[Data for this task Boundary: Start]

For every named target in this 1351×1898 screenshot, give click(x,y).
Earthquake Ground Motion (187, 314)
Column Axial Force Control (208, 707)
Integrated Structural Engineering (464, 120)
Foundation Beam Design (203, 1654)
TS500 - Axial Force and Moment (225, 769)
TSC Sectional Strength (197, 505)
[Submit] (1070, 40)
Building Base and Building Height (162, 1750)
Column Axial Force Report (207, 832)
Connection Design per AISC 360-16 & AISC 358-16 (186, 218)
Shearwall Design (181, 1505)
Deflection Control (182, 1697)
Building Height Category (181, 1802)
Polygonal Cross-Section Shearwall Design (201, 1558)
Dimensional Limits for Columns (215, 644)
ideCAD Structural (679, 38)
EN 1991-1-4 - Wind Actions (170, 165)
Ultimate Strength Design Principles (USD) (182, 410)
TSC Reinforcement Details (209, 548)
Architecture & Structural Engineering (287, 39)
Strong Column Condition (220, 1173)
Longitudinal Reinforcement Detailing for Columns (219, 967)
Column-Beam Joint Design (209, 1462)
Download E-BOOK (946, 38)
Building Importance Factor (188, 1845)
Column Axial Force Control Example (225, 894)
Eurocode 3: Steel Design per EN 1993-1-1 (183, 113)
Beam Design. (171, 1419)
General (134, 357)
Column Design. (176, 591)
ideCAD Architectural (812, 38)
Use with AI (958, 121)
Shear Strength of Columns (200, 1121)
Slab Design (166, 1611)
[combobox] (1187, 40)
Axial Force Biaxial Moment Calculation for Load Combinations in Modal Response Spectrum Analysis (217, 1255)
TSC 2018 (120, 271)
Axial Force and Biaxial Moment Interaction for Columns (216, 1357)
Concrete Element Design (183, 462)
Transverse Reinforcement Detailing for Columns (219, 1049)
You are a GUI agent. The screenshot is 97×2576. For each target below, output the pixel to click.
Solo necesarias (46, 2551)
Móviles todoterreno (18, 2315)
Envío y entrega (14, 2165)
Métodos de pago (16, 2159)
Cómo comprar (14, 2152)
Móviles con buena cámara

[Data for this task Boundary: End]

- _Instructions for the task_: Restate word for word the lines running from the line that holds "General (134, 357)" to the final line of the entries.

- _Solution to this exercise_:
General (134, 357)
Column Design. (176, 591)
ideCAD Architectural (812, 38)
Use with AI (958, 121)
Shear Strength of Columns (200, 1121)
Slab Design (166, 1611)
[combobox] (1187, 40)
Axial Force Biaxial Moment Calculation for Load Combinations in Modal Response Spectrum Analysis (217, 1255)
TSC 2018 (120, 271)
Axial Force and Biaxial Moment Interaction for Columns (216, 1357)
Concrete Element Design (183, 462)
Transverse Reinforcement Detailing for Columns (219, 1049)
You are a GUI agent. The screenshot is 97×2576. For each target below, output the pixel to click.
Solo necesarias (46, 2551)
Móviles todoterreno (18, 2315)
Envío y entrega (14, 2165)
Métodos de pago (16, 2159)
Cómo comprar (14, 2152)
Móviles con buena cámara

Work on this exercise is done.